One of the unlikeliest of puzzles that had people quiet for
ages was a little Lego creation of Wil’s – three chequered oddly shaped flat
bits of Lego whose object is to build a symmetrical shape with a valid pattern.
Louis had managed to find a solution or two, but Wil kept goading him on by
telling him there were three solutions ... and I don’t think we ever found the
third one, although Wil rather kindly left a set of the pieces behind for me to
play with. [Don’t ask, the answer’s “No”.]
Amusingly, one of the puzzles that seemed to garner quite a
lot of interest was the Periscope puzzle – a little wood, rope and ring
entanglement puzzle that I got a couple of years ago – a couple of interlocked
(really!) bits of wood allow some movement, a half-loop of rope embedded into
one of the pieces of wood restricts some of the movement, and then there’s a
ring that you need to extract. Quite a few folks ended up having a bash at it (successfully!)
– including Wil, who had some complimentary things to say about it in Dutch to
Louis (so he may well have been discussing the arrangements for travelling home
the next day for all I know!) .
A little while later I decided I'd burned the meat enough and we
started feeding the massing metagrobologists. Everyone good naturedly had a go
at the boerewors – even those who’d had it the year before, which I took as a
good sign ... there was an even better sign later on when most folks came back
for seconds!
We cleared away the evidence and let things settle over a
little more puzzling before insisting that everyone have ice cream and
chocolate sauce – although there didn’t seem to be much protest at that point –
I suspect they’d all come to the conclusion that resistance was futile by that
point.
Yet more puzzling ensued after dessert, and some time after
coffee, the guys who had hours of travel ahead of them began to drift off
homewards – eventually leaving Chris (just Chris), Louis, Wil and I puzzling
until rather late that evening before we all agreed to call it a night.
Not surprisingly the entire household slept rather later
than usual the next morning – even the hounds slept late! [That is unheard of!] Louis had done his usual
of lining up the puzzles he’d solved after I’d gone to bed, on the desk for me to
find in the morning (I swear that guy never sleeps!).

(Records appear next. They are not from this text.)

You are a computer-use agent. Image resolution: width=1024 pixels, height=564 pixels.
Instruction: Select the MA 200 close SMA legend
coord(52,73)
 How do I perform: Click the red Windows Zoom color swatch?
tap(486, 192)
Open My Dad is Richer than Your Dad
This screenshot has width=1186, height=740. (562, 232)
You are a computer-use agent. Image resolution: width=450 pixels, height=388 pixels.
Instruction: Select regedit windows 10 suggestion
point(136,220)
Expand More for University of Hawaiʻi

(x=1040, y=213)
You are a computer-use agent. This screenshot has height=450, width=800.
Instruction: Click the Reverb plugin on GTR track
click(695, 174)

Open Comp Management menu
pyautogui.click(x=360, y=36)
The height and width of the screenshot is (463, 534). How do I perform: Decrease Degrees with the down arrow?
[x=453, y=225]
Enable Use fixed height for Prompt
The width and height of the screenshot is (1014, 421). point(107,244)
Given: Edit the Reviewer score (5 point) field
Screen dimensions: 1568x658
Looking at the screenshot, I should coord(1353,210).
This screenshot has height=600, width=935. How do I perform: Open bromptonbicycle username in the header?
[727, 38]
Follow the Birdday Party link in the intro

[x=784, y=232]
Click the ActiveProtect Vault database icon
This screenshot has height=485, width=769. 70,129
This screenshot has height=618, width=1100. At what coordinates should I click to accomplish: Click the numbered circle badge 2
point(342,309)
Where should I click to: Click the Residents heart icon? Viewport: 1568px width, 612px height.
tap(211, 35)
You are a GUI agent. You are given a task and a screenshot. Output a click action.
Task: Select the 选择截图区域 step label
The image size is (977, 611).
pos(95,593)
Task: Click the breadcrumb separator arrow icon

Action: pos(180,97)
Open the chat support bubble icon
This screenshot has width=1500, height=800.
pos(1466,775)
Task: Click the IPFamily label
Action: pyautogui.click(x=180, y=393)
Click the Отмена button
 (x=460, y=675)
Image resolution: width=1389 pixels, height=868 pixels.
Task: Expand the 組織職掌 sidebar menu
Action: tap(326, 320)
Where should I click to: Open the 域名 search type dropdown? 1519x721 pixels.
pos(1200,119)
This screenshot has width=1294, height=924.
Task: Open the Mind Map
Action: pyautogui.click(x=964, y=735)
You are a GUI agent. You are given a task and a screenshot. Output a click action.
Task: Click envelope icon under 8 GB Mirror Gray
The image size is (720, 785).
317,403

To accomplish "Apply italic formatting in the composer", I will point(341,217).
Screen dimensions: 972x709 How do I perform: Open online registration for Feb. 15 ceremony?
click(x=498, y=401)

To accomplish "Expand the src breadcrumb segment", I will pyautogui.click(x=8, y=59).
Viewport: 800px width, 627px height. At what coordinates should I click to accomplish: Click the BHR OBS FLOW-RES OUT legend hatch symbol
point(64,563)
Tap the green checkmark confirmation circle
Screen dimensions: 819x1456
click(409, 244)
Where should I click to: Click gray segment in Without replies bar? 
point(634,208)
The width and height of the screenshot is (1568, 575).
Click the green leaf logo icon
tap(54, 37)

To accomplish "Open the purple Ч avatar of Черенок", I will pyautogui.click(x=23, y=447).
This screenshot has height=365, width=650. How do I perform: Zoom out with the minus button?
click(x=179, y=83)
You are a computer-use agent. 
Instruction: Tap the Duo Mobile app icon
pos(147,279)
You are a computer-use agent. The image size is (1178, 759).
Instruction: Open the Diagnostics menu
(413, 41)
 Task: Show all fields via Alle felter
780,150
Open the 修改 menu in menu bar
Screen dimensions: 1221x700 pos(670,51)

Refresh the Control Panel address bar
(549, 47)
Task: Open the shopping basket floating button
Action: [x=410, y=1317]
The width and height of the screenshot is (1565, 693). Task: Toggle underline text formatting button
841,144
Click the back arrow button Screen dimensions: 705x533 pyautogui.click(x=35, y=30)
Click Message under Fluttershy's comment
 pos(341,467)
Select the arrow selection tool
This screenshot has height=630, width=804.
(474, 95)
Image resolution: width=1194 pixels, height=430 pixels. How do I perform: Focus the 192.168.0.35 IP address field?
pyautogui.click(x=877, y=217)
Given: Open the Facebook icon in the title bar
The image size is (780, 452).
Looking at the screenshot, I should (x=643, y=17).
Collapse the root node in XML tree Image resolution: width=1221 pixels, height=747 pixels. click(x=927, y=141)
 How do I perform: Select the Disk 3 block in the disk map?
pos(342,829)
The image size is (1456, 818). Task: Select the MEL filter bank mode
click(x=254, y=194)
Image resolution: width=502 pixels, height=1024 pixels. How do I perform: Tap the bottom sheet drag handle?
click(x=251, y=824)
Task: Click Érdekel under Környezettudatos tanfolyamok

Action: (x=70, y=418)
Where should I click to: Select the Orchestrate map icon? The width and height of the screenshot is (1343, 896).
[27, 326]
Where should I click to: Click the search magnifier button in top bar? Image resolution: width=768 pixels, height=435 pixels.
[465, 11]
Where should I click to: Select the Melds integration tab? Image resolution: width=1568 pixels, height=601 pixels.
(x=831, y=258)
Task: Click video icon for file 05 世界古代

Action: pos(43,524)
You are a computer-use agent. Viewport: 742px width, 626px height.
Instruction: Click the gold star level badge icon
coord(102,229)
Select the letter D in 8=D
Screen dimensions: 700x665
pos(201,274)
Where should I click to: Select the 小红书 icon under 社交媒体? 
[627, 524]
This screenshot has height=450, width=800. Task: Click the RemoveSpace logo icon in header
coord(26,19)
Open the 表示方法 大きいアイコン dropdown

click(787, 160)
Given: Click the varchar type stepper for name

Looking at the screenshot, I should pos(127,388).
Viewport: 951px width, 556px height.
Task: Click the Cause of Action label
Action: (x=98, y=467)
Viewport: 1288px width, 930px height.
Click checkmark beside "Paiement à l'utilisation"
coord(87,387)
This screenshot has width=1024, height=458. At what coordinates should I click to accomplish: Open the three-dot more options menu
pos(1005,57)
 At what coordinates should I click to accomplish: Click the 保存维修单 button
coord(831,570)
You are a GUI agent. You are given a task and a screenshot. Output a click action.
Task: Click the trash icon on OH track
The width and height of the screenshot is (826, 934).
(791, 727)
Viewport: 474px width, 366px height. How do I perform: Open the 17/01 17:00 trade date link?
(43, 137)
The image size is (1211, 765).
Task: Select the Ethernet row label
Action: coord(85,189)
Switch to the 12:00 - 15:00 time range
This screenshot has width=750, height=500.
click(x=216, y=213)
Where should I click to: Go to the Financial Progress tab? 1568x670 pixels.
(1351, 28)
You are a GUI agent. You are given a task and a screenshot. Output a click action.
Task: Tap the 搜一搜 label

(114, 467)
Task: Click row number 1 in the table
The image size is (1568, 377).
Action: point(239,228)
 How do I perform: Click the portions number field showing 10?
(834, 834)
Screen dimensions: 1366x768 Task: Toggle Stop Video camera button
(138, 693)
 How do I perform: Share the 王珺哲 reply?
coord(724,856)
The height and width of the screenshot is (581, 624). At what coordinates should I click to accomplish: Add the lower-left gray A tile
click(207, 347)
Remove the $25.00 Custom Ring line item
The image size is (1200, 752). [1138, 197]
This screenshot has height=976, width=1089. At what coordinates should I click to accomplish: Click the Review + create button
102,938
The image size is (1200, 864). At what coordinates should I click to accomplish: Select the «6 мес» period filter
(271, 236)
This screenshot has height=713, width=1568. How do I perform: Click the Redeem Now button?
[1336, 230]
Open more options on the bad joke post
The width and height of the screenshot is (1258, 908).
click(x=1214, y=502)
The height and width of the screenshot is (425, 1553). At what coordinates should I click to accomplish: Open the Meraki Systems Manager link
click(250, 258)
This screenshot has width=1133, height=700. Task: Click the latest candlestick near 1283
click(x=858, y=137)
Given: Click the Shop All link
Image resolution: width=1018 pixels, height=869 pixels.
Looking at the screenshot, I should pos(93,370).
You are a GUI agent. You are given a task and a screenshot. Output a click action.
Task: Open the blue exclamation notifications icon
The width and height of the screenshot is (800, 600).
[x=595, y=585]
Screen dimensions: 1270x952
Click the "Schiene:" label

Sunday turned into a fairly relaxed day lounging around the
house with the visiting puzzlers, talking puzzles, trying to open Wil’s Lotus
puzzle (and failing) and talking about his exchange puzzle for IPP. The five of
us including Chris(tine) went down t’pub for lunch and had a really
great English Sunday roast for lunch – during which Wil entertained us with
some rubber band magic and an interesting take on the buttonhole puzzle,
interspersed with stories of famous puzzlers from around the world and some of
the crazy things he’d got up to...
When I dropped them off at the airport, they calculated that
Wil had ‘lost’ about 7 kilo’s worth of puzzles over the weekend – I have absolutely no idea where
they went to, m’lord...
The food was barely burnt at all! In fact it was delicious! I ate so much, it was all I could do to avoid sleeping during the 120 mile drive home!
ReplyDelete"Don’t ask, the answer’s “No”."…
Not even if I say puhleeease?
Kevin
Puzzlemad
A Braai without a Poike Kos Allard!?
ReplyDeleteNever been a fan of potjiekos - waste of good meat in my books! (That and we'd only have eaten at midnight!)
Deleteallard
I love your party stories Allard. However, showing those delicious bits of grilled meat is just torture. Puzzles and grilling?!?! Oh hell yeah!!!!